They also say in the article that it may be better for hydraulic roller cams.. I'll get one.. maybe this is also a reason why they recommended it when I asked them because they know my engine.


----------



## PontiacJim (Dec 29, 2012)

OK. Just curious as so many say the 60PSI is good enough and the 80PSI is overkill. I have read that the 80PSI pump was for those race engines with larger bearing clearances.

I was interested in the Butler Pro Series pump thinking it would be the best way to go on my 455CI build. I emailed them about it and I was told that the Pro Series was for race engines and that the 60PSI pump was all I needed. They did not even suggest the 80PSI pump. So I went with the 60PSI pump. I am not using a roller cam. I am using a standard flat tappet solid cam/lifters, so that may make a difference.

I'd go with whatever Butler suggested to you as they know their Pontiac engines.:thumbsup:


----------



## Chris-Austria (Dec 23, 2010)

I was surprised as well, but then I found this article and I guess Butler knows whats best for my engine.. its not a race engine by the way.. 428cui stroked to 462cui with 4.25" stroke, 3.25" main journal, 4 bolt, 6.8" h-beams, ross pistons, edelbrock heads, hydraulic roller cam with 224/230 @ .05"... I think they suggested the 80psi because of the cam and the 3.25" main journal size and maybe because I want to use 5w30 or 10w40.. 

By the way, would you use mineral oil for "break-in" even with the roller cam? The cam dont need break in but maybe the piston rings or so? I can get 15w40 Mineral for the first hundert miles or a 10w40 semi synth.. not sure what would be better.


----------



## PontiacJim (Dec 29, 2012)

Not sure myself on what oil to use for break-in. Again, many opinions as for oil and on how to break in an engine.

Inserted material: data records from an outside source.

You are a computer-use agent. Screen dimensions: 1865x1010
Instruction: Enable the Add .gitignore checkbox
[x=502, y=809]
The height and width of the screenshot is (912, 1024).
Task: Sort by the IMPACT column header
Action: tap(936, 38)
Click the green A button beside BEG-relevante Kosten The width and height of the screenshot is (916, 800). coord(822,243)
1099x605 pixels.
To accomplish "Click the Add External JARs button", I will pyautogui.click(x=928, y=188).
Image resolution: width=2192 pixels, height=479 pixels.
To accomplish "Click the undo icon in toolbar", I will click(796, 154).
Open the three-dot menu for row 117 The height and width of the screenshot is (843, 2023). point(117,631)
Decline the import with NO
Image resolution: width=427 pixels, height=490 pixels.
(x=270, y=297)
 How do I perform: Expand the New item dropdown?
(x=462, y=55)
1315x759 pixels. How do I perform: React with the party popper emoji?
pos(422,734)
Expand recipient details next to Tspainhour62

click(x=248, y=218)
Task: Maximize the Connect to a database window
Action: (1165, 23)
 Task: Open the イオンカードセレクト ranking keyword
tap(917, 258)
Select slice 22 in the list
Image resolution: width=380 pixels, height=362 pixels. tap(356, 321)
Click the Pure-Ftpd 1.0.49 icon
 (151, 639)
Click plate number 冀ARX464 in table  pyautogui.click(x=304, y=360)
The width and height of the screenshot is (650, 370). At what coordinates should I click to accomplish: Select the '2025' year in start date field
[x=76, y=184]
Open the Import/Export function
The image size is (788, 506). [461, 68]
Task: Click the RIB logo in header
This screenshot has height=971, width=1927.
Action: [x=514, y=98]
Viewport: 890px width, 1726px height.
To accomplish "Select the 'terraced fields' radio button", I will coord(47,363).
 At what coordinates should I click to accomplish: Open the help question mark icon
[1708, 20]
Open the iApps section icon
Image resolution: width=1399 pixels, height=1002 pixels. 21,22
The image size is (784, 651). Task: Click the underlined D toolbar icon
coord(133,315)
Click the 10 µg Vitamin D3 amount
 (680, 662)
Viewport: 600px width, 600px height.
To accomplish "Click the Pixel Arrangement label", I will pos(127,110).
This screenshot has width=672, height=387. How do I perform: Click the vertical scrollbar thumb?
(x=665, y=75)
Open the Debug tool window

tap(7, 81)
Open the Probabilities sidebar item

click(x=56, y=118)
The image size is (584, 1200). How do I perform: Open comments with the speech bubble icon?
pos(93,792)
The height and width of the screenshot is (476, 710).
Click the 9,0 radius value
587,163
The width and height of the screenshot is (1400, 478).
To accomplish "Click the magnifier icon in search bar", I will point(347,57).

Again, I would ask Butler what he recommends for the break-in process.


----------



## BearGFR (Aug 25, 2008)

Good choice on the pump. 60 is plenty for a street engine. 80 like has been said is good for race engines with loose tolerances, but get ready for very accelerated wear on the distributor drive gear and cam.

I used Royal Purple break in oil in my engine (solid roller) and switched to Rotella-T afterwards.

Considering the difficulties you've had, you might want to consider after break in, cutting the oil filter open and checking for any evidence of metal "just in case".

Bear


----------



## Chris-Austria (Dec 23, 2010)

Butler said 15w40 mineral is good for break in, after that I can switch to something else. I'm currently not sure if it will be 5w40 or 10w40.. I want to run a synthetic and since both are the same viscosity at operating temperature I guess I'll try the 5w40. (Valvoline SynPower).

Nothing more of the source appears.